第15話 守るということ

 気づいたら叫んでいた。相手は今村だから、なるべく喧嘩腰にならないように努めようと思っていたのに。


 走って駆けつけたので、僕はハアハアと肩で息をしながら、荒ぶった感情を抑えつけることに尽力した。


「なんだぁ?紗希に振られた男かぁ。お前はお呼びでないからすっこんでろよぉ。邪魔だ」


「冬知屋さんを離せ。今すぐに!」


 まだ今村に対する憤怒の感情は収まる気配がない。というか、こいつを見るたびに次々と怒りが湧き出てきているのだろう。


「あぁー。冷めたなぁ。興ざめだぁ。どうしてくれんだよぉ。なぁ!」


「元々、サルみたいに盛ってたようだしちょうどいいんじゃないのか?」


「ぶっ殺すぞてめぇ!」


「沸点の低さも獣ゆずりか。サル要素に磨きがかかってるぞ」


「お前、忘れたわけじゃないよなぁ。あんときのことぉ。一方的にボコられて何もできなかったくせに粋がってんじゃねえよぉ!」


 そう言うと、今村はバッと振り払うように冬知屋さんを拘束から解き、ピシッと青筋を浮かべながら悠然とこちらへ足を進める。


 その様子に僕は怯むことなく、毅然としていた。


「お前みたいな弱い奴はなにも守れはしねえよぉ。大事に思ってる女が俺に取られていく様を指をくわえて見てりゃいいんだよぉ。なぁ?」


 今村は威圧的な態度で僕を見下した。


「確かに僕に冬知屋さんは守れないよ」


「はあ?認めやがったぜこいつぅ。だっせぇ!」


 今村の後ろでビクビク肩を震わせている冬知屋さんもきょとんとした表情で僕の言葉に疑問を抱いているようだ。


「違う。そうじゃない」


 千花さんのおかげで大事なことに気づけたんだ。きっと千花さんに諭してもらわなかったら、今村の言葉に対し、答えを窮するところだっただろう。
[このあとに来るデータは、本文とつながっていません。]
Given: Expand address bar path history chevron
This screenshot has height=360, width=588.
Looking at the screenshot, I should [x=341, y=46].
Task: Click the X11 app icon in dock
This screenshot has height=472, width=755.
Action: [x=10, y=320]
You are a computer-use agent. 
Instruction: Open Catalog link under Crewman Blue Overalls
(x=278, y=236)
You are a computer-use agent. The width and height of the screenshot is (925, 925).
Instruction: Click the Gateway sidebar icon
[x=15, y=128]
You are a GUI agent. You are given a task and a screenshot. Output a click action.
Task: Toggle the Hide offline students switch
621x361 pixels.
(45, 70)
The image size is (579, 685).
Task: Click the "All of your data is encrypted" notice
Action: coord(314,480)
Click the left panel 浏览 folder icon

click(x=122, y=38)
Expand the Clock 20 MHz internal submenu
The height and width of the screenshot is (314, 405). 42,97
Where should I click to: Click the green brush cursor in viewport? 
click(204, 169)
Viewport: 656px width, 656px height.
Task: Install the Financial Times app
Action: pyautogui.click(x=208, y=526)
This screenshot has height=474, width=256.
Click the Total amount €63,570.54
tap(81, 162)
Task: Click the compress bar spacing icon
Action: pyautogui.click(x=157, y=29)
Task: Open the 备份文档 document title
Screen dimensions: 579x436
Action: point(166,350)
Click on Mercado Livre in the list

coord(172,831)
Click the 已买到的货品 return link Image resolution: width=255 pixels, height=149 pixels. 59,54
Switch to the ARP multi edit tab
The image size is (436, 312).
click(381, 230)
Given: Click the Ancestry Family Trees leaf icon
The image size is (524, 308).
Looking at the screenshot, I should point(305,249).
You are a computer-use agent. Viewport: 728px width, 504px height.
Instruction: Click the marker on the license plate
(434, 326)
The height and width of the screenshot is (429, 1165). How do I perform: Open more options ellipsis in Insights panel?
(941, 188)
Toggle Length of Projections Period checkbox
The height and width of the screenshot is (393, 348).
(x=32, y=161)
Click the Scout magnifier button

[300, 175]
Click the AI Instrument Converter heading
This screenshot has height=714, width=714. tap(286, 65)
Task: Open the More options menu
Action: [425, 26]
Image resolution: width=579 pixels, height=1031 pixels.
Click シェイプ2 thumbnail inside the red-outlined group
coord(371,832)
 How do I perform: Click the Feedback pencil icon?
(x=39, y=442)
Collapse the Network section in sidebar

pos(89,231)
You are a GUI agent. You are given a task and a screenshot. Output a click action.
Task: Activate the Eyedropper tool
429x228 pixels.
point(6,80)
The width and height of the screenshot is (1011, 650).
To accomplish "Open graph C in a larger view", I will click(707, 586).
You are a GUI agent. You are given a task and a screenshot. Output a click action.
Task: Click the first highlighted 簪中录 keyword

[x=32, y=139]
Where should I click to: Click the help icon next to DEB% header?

「守るなんて行為はその資格があるやつにしかできないんだよ。相手のことを知って、そして自分のことを知ってもらう。それで初めて守ることができる資格がもらえるんだよ。僕はまだ冬知屋さんのことを全然知らないんだ。それに僕のこともまだ冬知屋さんに全然知ってもらってない。だから、今の僕に冬知屋さんを守る資格はないんだよ!」


「結局守れないんじゃないかぁ。何が違うって言うんだよぉ」


「勘違いするな。僕には何が何でもその資格を得ようとする自信がある。今はまだ冬知屋さんを守ることはできない。けど、いつか守れる存在になれるようにずっと大切に思って寄り添うことをここで誓えるんだよ!お前と違って」


「寒いセリフ吐きやがってぇ。ダセえんだよ、マジで」


「ダサいのはお前の方だ。冬知屋さんのことを知ろうともせず好き放題やりやがって。お前には冬知屋さんを守る資格どころか、その資格を得ようとする資格すら与えられてないんだよ。僕は紗希ちゃんにわかだが、お前はアンチだ。それもその人のためにならない、ただ自分の欲求を満たしたいだけのアンチの風上にも置けないタイプのな!」


「ペラペラと何熱く語っちゃってるんだよぉ。キモいなぁ。制裁しちゃおっかなぁ」


 今村は指をぽきぽきと鳴らしてすでに戦闘態勢に入っている。が、僕は臆することなく、言葉を投げかけるのを止めない。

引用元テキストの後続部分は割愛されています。